■ **YOUR TASK**: Go through the records below and show every line with the string "time".

======== INFORMATION PROVIDED

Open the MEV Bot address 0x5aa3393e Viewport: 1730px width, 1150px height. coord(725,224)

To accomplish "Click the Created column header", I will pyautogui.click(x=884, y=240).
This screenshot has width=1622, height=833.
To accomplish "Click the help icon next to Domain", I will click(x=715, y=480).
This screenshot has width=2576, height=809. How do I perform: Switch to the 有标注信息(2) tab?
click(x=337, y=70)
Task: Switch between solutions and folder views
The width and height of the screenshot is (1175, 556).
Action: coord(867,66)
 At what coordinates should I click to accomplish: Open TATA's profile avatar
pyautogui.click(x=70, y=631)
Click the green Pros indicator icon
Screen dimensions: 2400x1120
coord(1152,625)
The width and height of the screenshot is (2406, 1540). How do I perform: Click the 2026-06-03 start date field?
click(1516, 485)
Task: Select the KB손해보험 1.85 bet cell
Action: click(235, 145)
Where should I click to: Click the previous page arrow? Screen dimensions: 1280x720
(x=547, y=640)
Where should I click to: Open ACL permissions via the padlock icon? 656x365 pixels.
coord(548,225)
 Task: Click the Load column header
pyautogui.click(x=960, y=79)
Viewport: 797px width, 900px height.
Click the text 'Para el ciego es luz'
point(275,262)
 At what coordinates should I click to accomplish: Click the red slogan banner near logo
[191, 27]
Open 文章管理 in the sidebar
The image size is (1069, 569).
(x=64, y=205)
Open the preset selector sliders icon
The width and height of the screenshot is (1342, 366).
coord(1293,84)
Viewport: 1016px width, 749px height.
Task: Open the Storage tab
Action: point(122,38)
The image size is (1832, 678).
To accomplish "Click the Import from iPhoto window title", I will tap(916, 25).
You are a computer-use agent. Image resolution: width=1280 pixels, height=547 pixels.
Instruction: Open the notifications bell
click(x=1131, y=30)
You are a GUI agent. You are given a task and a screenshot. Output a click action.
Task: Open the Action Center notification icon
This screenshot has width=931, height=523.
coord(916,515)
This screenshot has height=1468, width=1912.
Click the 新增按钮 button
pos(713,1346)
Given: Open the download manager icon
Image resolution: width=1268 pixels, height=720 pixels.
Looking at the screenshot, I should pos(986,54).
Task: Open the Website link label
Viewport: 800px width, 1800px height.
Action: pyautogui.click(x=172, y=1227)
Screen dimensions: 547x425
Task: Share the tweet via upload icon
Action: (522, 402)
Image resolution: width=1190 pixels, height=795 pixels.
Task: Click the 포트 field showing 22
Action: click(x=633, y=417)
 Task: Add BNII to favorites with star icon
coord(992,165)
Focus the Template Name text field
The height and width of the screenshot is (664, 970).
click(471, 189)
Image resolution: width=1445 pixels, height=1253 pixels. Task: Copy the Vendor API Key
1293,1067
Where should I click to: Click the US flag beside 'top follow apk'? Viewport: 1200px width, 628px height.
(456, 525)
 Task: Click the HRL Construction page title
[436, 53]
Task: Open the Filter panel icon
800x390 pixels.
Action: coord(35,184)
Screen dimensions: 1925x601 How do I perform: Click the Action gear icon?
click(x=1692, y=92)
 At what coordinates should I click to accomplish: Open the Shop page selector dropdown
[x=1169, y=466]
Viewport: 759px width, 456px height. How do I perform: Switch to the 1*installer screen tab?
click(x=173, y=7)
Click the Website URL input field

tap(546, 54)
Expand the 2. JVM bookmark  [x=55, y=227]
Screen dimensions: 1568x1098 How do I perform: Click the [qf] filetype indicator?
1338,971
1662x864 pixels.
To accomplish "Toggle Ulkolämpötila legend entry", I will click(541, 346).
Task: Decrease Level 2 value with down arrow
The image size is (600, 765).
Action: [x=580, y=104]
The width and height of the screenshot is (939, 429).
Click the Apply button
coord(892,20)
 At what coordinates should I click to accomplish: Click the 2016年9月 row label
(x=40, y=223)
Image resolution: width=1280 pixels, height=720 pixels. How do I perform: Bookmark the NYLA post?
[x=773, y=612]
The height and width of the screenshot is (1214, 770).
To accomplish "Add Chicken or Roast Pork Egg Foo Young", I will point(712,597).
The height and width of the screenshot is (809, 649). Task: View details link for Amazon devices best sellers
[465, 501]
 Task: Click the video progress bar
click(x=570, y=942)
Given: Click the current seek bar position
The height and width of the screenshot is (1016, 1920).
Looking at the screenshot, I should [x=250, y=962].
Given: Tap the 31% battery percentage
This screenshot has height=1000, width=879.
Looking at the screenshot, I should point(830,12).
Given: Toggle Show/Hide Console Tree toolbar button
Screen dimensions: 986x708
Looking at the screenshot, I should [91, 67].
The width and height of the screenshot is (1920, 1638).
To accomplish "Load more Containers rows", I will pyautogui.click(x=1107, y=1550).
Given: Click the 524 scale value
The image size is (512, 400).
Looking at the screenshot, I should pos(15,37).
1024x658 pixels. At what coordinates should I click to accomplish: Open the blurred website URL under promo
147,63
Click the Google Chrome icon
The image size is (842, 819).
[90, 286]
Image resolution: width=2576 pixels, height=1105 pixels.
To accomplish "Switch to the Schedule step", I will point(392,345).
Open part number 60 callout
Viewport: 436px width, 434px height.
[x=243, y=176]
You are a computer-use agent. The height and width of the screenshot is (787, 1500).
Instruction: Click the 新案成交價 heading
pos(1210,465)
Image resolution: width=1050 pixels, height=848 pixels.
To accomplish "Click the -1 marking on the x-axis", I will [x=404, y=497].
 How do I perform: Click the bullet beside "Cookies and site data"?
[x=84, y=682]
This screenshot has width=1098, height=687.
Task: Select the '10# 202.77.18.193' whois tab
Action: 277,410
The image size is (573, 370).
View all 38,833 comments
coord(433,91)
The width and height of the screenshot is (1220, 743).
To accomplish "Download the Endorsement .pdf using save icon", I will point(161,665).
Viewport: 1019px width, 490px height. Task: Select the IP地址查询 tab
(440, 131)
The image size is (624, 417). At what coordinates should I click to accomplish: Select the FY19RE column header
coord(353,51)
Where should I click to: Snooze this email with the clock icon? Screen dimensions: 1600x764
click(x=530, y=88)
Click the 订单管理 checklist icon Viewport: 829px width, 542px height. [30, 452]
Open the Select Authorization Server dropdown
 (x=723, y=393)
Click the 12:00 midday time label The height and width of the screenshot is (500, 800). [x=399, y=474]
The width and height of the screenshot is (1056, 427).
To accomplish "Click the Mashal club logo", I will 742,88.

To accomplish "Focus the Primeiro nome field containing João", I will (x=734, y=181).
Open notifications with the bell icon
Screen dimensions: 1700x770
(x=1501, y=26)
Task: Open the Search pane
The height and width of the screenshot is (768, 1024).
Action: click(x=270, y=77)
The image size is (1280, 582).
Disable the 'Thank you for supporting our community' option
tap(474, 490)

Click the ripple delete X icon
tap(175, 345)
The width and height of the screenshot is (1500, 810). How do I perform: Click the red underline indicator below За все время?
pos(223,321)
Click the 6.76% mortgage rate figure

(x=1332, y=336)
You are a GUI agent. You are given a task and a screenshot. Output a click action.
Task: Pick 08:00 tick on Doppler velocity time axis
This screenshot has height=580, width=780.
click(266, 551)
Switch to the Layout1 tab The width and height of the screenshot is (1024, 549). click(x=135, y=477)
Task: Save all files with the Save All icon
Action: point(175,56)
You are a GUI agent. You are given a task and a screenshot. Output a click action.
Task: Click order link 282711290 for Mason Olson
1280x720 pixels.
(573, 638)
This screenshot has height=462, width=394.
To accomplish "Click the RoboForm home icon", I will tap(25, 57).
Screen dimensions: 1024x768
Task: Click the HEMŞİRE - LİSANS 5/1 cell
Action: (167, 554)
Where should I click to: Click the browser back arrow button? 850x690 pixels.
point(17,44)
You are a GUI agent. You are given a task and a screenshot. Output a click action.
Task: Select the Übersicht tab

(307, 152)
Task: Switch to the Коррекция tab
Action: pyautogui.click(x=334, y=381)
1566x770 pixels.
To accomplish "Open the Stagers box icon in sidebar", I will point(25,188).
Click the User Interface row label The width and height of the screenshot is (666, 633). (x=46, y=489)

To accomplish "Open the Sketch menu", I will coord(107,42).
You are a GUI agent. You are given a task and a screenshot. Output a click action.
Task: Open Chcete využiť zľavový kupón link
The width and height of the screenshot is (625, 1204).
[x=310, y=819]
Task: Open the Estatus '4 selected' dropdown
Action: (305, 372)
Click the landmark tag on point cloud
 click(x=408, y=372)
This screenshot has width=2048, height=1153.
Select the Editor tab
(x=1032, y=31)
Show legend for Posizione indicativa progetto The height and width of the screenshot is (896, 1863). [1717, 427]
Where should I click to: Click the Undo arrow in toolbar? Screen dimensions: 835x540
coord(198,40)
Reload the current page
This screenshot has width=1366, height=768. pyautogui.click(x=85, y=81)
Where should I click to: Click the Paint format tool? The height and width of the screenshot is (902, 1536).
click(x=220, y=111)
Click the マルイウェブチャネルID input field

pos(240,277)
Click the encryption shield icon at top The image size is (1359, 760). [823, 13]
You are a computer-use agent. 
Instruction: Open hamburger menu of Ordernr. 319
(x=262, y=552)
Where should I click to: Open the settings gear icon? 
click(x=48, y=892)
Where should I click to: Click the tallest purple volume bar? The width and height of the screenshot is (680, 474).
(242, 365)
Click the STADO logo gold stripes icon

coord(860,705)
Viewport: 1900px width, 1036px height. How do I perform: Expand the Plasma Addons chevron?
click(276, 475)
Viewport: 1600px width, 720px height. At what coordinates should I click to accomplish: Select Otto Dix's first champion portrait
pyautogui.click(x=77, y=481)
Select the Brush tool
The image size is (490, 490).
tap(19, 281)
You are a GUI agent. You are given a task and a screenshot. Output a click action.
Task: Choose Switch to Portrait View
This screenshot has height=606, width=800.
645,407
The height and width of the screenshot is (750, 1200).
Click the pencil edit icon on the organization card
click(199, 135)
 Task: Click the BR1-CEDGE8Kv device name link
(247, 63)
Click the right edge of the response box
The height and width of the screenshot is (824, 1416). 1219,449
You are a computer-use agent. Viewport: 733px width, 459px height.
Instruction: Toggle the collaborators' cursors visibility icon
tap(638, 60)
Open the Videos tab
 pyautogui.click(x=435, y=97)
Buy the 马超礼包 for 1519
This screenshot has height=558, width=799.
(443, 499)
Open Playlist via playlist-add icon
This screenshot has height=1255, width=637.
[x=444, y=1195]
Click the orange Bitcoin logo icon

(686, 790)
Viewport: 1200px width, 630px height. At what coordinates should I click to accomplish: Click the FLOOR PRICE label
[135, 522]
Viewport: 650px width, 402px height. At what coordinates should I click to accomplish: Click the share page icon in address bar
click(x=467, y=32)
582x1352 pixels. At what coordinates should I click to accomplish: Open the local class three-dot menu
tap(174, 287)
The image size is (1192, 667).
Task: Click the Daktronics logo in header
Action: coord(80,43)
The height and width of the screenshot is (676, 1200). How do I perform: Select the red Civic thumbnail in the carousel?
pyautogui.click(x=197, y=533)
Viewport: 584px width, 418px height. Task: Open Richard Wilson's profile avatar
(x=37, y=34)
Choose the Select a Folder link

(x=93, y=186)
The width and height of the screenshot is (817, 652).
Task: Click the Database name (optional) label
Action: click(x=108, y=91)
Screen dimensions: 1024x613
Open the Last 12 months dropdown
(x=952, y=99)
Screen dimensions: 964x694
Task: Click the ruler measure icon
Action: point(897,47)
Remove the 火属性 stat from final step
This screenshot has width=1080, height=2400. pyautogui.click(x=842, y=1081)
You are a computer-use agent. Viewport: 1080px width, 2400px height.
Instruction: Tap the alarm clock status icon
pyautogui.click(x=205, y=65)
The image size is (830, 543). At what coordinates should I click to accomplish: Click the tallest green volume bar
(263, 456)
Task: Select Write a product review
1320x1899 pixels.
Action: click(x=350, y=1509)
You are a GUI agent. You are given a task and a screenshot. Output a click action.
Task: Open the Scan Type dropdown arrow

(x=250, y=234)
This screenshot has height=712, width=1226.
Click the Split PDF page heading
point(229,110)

================

■ **ANSWER TO THIS TASK**:
Click the 12:00 midday time label The height and width of the screenshot is (500, 800). [x=399, y=474]
Task: Pick 08:00 tick on Doppler velocity time axis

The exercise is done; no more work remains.